Discovery of one of the youngest and smallest supernova remnants
11 September 2013: Two Indian scientists, Subhashis Roy from NCRA and Sabyasachi Pal from ICSP have recently discovered a supernova remnant named as G354.4+0.0 which is only a few hundred years old.
Supernova explosion occurs in the last stage of certain stars, when either a compact highly dense star known as white dwarf sucks matter from a companion star and thereby its mass exceeds 1.4 Solar mass (Chandrasekhar limit) resulting in its complete destruction; or the core of a massive star collapses that causes violent expulsion of the outer layer and the inner part forms a neutron star or black hole. After the explosion, the ejected stellar fragments move out at tremendous velocities which create shock and compress the surrounding interstellar gas in to a spherical shell around the site of explosion. This shell known as the supernova remnant expands in diameter with time and are seen in radio frequencies due to emission from relativistic electrons in the shell. The diameter of the shell serves as a predictor of its age. In the last 400 years, more than 10 supernova explosions are expected to have taken place in our Galaxy. However, only two of them are known.

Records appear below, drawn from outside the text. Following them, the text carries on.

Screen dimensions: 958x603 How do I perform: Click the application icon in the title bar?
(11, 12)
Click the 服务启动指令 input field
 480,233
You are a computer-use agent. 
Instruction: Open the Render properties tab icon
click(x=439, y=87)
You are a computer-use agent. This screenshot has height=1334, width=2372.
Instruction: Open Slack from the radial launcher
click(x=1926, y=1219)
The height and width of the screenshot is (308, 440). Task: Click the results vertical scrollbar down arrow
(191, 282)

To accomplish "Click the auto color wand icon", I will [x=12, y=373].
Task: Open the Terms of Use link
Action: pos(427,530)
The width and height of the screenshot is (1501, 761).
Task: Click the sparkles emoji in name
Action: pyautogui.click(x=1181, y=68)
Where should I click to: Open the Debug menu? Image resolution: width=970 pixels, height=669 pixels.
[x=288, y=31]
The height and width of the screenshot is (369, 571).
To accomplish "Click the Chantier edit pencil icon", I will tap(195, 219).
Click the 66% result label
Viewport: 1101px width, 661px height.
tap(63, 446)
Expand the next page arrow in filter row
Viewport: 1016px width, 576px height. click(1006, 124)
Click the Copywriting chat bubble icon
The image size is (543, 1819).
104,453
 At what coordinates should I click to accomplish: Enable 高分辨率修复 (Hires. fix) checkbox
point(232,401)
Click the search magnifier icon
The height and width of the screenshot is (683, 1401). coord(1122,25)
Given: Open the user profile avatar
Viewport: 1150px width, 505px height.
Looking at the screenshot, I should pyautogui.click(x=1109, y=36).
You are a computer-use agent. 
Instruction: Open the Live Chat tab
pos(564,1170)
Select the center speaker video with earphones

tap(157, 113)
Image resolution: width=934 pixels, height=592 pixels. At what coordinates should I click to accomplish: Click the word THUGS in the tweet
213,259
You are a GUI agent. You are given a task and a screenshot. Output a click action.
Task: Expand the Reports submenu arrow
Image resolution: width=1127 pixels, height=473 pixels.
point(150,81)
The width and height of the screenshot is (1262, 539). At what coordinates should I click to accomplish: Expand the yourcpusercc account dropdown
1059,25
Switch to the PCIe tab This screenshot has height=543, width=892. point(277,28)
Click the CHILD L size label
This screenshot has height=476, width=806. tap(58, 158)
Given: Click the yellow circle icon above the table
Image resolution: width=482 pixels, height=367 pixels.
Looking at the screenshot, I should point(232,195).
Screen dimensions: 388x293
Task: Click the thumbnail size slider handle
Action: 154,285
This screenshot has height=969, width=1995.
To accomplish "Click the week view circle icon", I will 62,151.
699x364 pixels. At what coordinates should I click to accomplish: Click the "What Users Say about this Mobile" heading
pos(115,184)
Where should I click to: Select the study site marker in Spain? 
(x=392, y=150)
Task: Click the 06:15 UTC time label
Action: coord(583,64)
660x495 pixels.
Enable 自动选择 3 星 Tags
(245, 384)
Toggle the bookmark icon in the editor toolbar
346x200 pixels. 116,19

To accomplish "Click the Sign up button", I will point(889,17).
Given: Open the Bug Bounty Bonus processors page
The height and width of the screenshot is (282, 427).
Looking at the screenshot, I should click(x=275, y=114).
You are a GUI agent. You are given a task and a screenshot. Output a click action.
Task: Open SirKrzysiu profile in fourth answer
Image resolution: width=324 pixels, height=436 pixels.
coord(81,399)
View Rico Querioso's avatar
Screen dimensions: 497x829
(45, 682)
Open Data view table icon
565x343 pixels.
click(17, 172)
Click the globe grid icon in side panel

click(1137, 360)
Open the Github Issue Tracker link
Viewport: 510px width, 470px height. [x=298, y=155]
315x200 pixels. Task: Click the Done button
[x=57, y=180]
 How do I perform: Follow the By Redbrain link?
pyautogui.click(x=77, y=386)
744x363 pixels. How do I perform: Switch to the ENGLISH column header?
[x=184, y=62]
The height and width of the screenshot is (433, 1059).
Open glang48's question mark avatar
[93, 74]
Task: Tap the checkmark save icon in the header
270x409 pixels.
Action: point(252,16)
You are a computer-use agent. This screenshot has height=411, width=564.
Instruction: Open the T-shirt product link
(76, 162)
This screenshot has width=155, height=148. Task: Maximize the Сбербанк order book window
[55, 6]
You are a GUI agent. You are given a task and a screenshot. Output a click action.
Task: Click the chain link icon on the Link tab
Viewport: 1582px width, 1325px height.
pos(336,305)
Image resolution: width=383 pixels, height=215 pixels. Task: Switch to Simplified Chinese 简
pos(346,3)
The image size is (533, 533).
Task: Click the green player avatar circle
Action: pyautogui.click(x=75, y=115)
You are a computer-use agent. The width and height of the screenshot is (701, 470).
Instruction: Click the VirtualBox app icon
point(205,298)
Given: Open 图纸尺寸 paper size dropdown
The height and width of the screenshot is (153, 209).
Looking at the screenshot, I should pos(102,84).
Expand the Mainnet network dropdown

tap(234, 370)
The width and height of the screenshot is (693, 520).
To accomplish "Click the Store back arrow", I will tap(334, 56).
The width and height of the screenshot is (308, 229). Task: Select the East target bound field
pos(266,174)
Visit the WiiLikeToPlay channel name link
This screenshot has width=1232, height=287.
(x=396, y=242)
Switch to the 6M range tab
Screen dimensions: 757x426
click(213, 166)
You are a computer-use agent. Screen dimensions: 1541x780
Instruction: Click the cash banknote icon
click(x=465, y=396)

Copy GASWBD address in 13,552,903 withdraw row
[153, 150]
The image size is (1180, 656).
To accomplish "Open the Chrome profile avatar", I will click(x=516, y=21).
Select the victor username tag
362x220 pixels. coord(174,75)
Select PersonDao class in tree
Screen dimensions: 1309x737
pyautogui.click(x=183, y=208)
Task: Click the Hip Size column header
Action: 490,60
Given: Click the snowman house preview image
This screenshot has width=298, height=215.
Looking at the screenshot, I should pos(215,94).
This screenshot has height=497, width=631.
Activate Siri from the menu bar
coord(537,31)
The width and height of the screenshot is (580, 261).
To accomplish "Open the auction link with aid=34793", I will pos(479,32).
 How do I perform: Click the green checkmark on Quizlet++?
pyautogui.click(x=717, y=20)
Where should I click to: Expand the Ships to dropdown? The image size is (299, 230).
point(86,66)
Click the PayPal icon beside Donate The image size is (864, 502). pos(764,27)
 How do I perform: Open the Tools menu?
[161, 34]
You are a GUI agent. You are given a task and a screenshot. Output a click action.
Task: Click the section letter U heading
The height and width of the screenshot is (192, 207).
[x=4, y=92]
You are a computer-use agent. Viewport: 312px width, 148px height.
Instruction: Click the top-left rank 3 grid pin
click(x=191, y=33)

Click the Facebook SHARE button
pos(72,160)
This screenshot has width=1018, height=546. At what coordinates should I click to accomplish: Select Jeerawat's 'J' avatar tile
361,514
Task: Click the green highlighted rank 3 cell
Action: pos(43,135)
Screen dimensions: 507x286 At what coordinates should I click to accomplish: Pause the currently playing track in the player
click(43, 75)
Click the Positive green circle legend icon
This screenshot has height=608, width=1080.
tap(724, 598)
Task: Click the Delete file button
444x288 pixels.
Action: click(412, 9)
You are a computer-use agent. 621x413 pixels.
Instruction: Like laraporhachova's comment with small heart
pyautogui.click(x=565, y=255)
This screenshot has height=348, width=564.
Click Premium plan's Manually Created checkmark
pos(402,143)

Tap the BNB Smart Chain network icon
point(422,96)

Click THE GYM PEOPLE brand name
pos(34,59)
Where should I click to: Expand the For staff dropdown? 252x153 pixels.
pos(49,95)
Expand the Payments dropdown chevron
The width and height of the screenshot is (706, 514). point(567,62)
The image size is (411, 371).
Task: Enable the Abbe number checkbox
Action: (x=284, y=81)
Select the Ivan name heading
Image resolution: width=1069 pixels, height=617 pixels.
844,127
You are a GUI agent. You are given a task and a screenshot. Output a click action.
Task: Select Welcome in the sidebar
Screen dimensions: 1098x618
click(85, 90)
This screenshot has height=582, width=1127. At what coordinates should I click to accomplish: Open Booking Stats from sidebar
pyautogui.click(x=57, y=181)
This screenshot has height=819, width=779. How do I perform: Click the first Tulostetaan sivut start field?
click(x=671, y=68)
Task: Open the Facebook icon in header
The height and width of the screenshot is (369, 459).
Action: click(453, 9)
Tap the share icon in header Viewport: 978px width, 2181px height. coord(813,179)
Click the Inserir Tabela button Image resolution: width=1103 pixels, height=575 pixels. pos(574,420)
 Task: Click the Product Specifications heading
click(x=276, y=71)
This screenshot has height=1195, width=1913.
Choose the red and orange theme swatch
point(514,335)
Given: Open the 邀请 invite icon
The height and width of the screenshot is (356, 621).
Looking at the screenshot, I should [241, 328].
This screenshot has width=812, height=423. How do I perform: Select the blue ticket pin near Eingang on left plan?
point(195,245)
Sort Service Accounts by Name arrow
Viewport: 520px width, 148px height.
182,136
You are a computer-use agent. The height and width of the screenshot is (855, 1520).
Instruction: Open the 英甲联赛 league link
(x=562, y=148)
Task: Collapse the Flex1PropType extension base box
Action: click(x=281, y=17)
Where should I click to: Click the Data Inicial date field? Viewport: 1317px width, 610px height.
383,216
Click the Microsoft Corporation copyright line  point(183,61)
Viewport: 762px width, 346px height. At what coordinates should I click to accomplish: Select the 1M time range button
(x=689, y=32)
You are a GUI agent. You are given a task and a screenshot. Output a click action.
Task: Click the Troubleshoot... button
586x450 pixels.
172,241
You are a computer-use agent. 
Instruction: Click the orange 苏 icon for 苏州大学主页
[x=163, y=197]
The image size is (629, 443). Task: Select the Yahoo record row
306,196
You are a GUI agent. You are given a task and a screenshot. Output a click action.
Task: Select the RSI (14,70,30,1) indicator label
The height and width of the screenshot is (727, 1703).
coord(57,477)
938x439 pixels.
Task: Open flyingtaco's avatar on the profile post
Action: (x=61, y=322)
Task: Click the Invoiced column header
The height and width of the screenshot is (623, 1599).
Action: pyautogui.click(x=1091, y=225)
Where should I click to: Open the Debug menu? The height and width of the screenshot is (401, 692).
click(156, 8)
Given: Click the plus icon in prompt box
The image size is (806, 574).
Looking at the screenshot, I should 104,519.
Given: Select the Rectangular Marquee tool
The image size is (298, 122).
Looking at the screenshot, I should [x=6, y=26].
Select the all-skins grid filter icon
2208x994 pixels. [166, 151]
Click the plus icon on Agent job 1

Recently, the above two Indian scientists published in Astrophysical Journal (v 774, p150; 2013 Sep 10) their discovery of a 1.6' angular sized supernova remnant 5 degrees away from the Galactic center using Giant Metrewave Radio Telescope (GMRT) observations at 330 and 1420 MHz. This is the first time GMRT observations have led to the discovery of an young supernova remnant of age 100-500 years.